Zwar nannte Fischer die Namen der beiden Hauptverdächtigen nicht, doch nach Informationen der Berliner Morgenpost sind Tilo P. und Sebastian T. gemeint. Beide wurden abgehört. Beide unterhielten sich über das Auto von Kocak, ein roter Smart - allerdings ohne sich dabei über Kennzeichen oder Halter zu unterhalten.

In dem Telefonat war zu hören, wie T. und P. einen Mann ausspionierten: Ferat Kocak, das spätere Anschlagsopfer. Die Neonazis beobachten den Politiker der Linkspartei beim Kneipentreffen mit Parteifreunden. Als Kocak das Lokal verließ, telefonierte Tilo P. mit Sebastian T. – und der Verfassungsschutz hörte mit. „Ein roter Smart“, sagte P. laut Überwachungsprotokoll. T. erwiderte: „Na, dann fahr hinterher.“

Am 17. Januar 2018 übermittelten die Verfassungsschützer ihre Erkenntnisse zunächst telefonisch an die Polizei. Am 30. Januar übermittelte der Verfassungsschutz dann das Behördenzeugnis, allerdings mit eben jenem Verwendungsverbot. Am 1. Februar brannte schließlich das Auto von Kocak - ohne, das er gewarnt worden wäre. Mit der neuen Anweisung wäre er gewarnt worden.

Rufe nach Untersuchungsausschuss werden immer lauter

Doch auch die Polizei räumte Fehler ein. Durch den Hinweis, dass zwei Rechtsextreme sich über einen roten Smart unterhielten, hätte die Behörde in einer Recherche herausfinden können, dass Kocak so einen fährt und potenziell als gefährdet gilt. Zwar ermittelte die Behörde tatsächlich 180 Fahrzeuge und grenzte diese auf drei ein, zu denen das Auto von Kocak sogar gehörte. Doch sie unternahm nichts. Und das, obwohl Kocak im Februar 2017 schon einmal auspioniert worden war.

Stepin räumte ein, dass es ein Fehler gewesen sei, dass diese beiden Informationen nicht zusammengebracht worden seien. Das habe auch an unterschiedlichen Schreibweisen gelegen. „Wir haben nicht gut ausgesehen“, sagte Stepin. Man müsse besser werden.

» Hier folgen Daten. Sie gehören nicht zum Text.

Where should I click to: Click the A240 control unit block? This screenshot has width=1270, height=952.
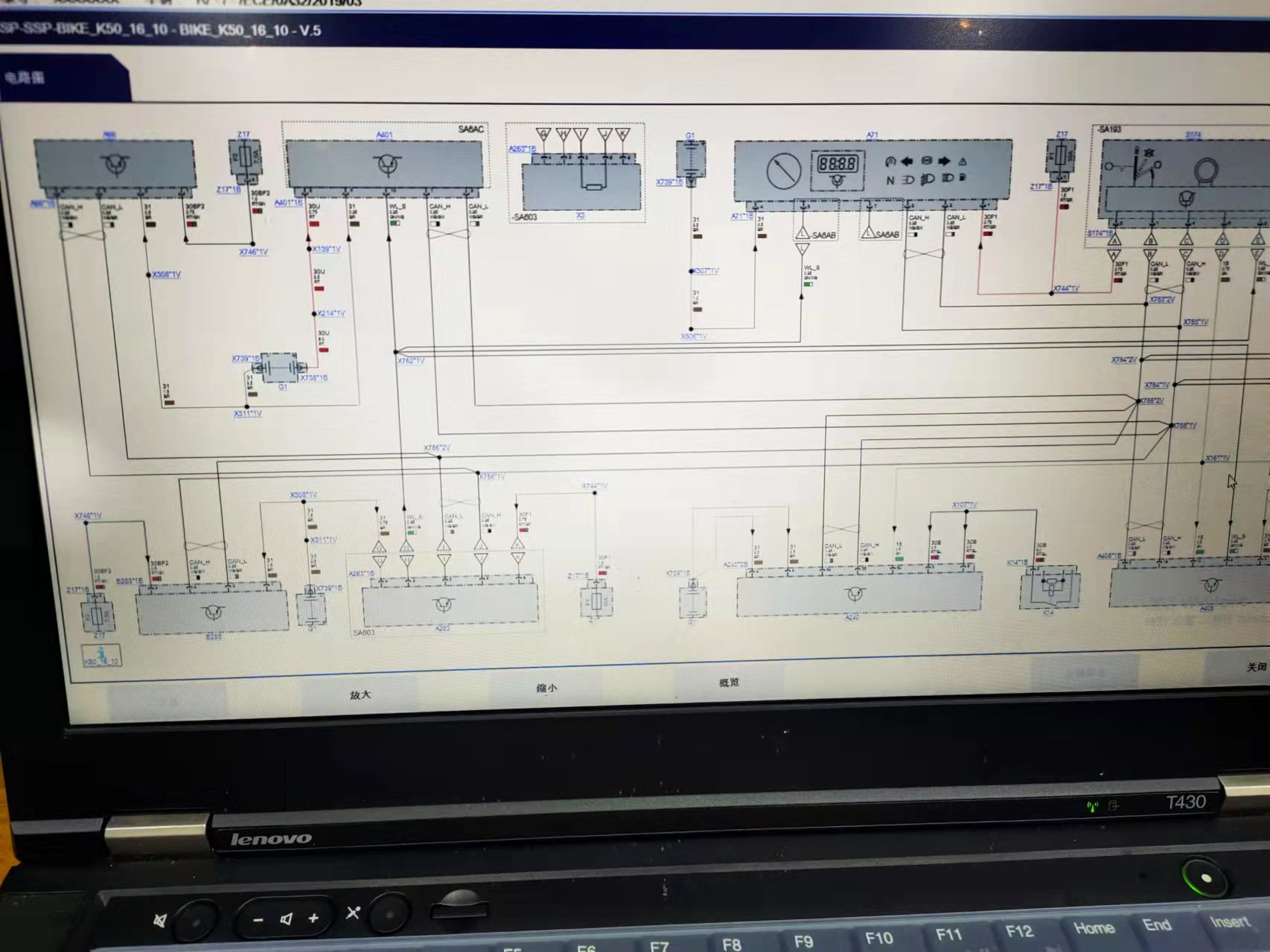pos(857,594)
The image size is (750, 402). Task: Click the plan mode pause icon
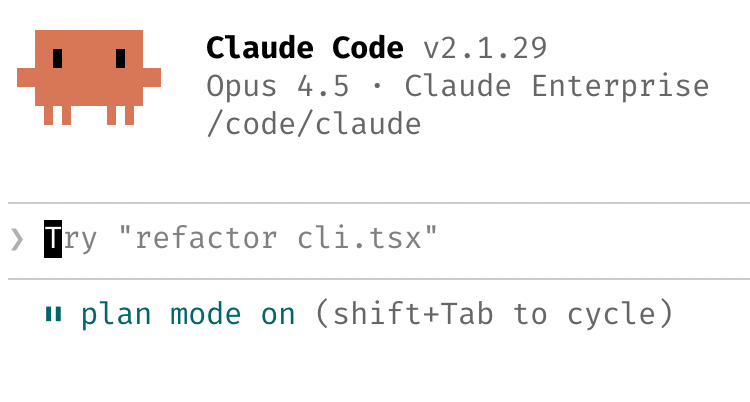[x=53, y=315]
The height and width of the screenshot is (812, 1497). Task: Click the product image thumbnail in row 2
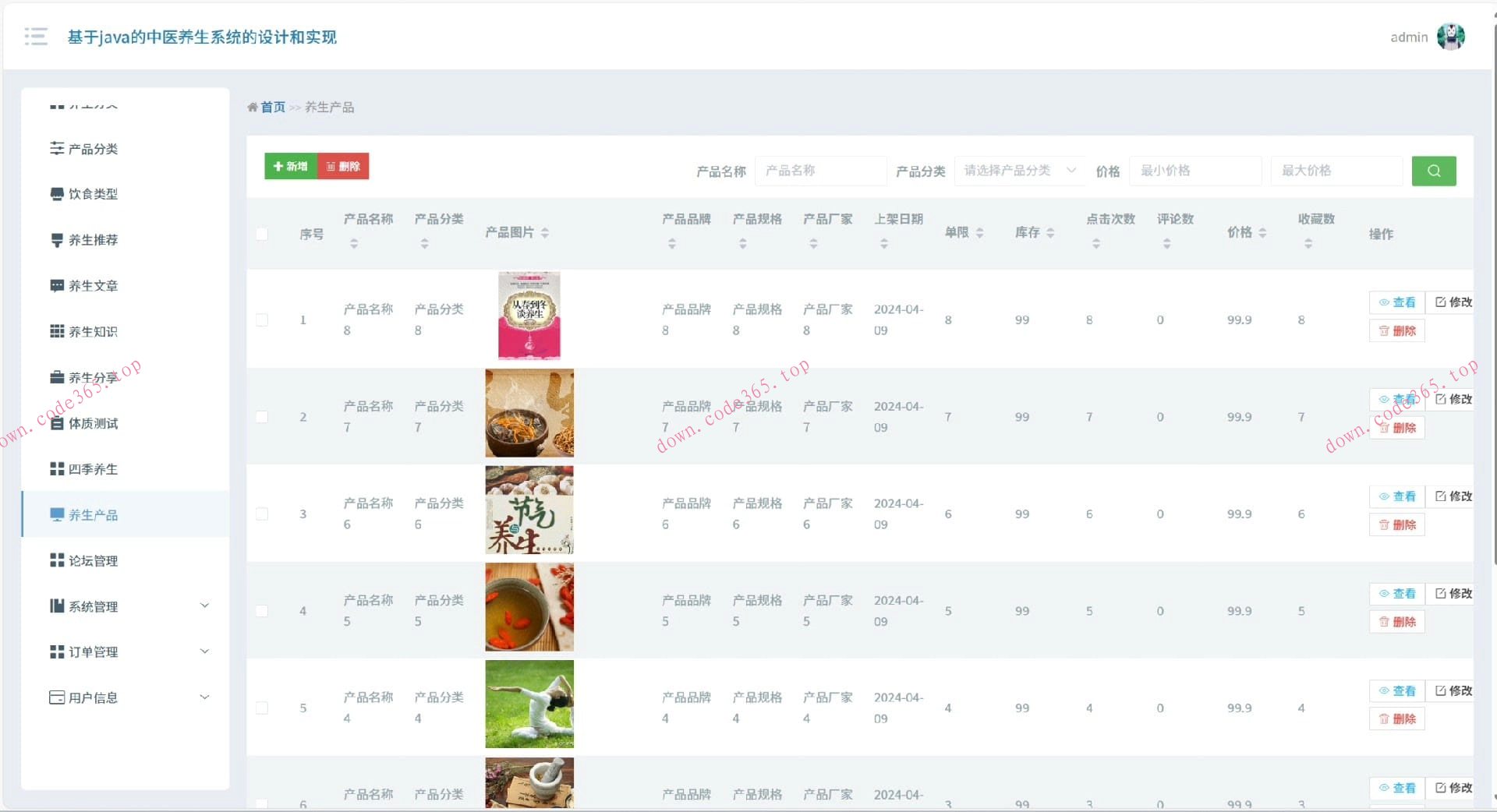(529, 413)
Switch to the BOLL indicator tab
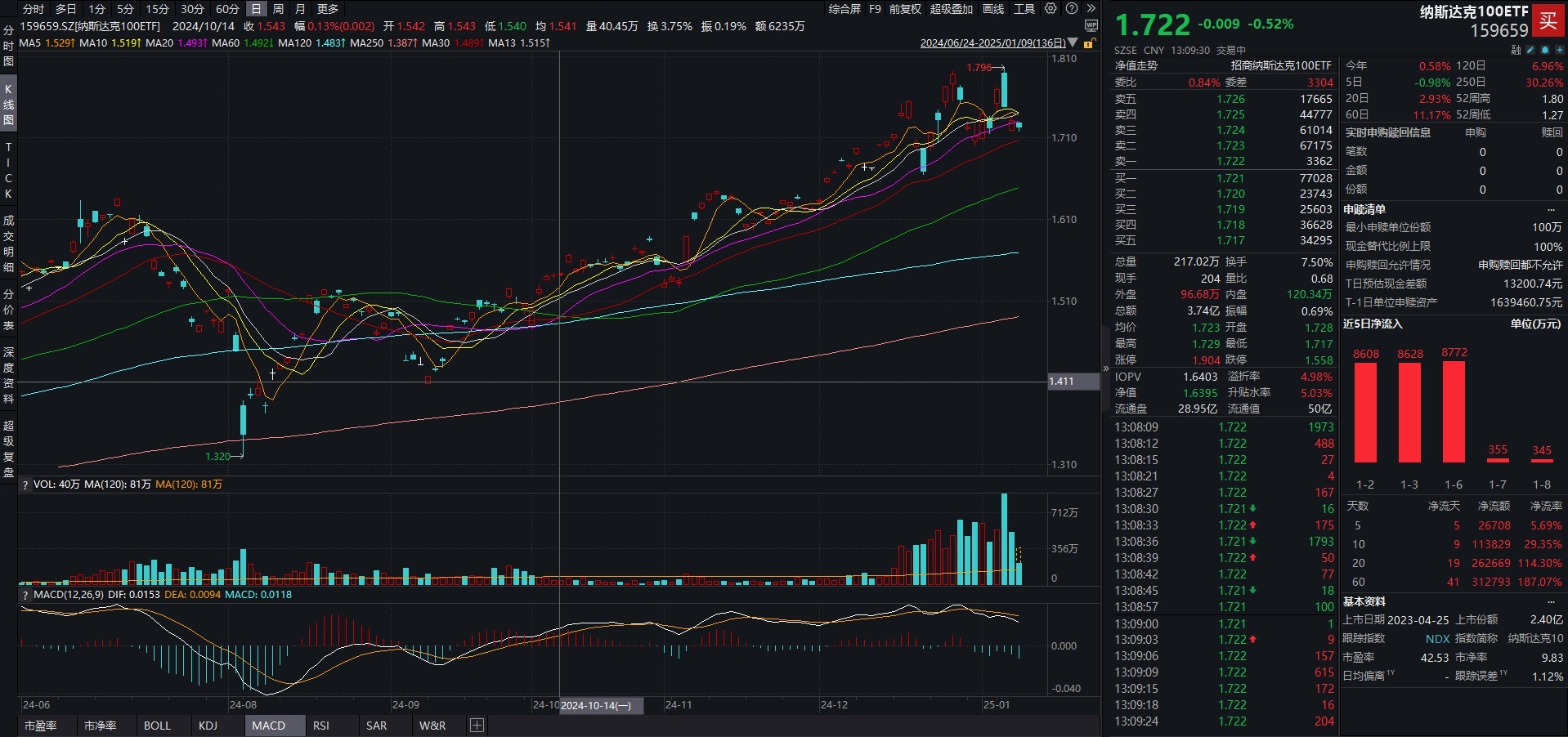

Nicht ausgewertete Datensätze, Kommunikationspannen zwischen Verfassungsschutz und Polizei, schlampige Ermittlungsarbeit - in seinen Grundzügen erinnert die Neuköllner Anschlagsserie an die strukturellen Mängel, die im Zuge der Amri-Ermittlungen aufgedeckt worden waren. Auch aus diesem Grund werden die Rufe nach einem Untersuchungsausschuss immer lauter.